Using vector representation, the length of a side can be calculated as the magnitude of the vector between its endpoints. In this case, we can represent the length of side AB as \(\left \| \overrightarrow{AB} \right \|\), the length of side BC as \(\left \| \overrightarrow{BC} \right \|\), and the length of side CA as \(\left \| \overrightarrow{CA} \right \|\).
Now, let's assume a triangle with vectors \(\overrightarrow{AB}\), \(\overrightarrow{BC}\), and \(\overrightarrow{CA}\). We can express \(\overrightarrow{AB}\) in terms of \(\overrightarrow{BC}\) and \(\overrightarrow{CA}\) as follows:
\(\overrightarrow{AB} = \overrightarrow{BC} + \overrightarrow{CA}\)
Taking the magnitudes on both sides of the equation, we have:
\(\left \| \overrightarrow{AB} \right \| = \left \| \overrightarrow{BC} + \overrightarrow{CA} \right \|\)

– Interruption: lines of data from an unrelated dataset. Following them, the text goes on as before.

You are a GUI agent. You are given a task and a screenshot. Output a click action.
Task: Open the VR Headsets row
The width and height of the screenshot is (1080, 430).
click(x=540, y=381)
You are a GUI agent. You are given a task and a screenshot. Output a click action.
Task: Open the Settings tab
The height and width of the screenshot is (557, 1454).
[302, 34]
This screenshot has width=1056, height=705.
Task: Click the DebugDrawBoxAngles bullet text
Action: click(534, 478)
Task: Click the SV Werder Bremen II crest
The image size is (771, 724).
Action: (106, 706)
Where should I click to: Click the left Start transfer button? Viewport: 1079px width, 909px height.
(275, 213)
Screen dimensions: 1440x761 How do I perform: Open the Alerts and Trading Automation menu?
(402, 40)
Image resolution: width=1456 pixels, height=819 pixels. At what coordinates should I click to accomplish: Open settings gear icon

Using the triangle inequality property for vectors, we know that:
\(\left \| \overrightarrow{BC} + \overrightarrow{CA} \right \| \leq \left \| \overrightarrow{BC} \right \| + \left \| \overrightarrow{CA} \right \|\)
Substituting this back into the equation, we have:
\(\left \| \overrightarrow{AB} \right \| \leq \left \| \overrightarrow{BC} \right \| + \left \| \overrightarrow{CA} \right \|\)
This equation demonstrates that the length of side AB is smaller than or equal to the sum of the lengths of sides BC and CA, and since we are assuming a triangle, the lengths are not equal (otherwise, the triangle would be degenerate). So, we can conclude that:
\(\left \| \overrightarrow{AB} \right \| < \left \| \overrightarrow{BC} \right \| + \left \| \overrightarrow{CA} \right \|\)
Hence, we have proven that for every triangle, the length of one side is smaller than the sum of the other two sides using vector representation and the triangle inequality for vectors.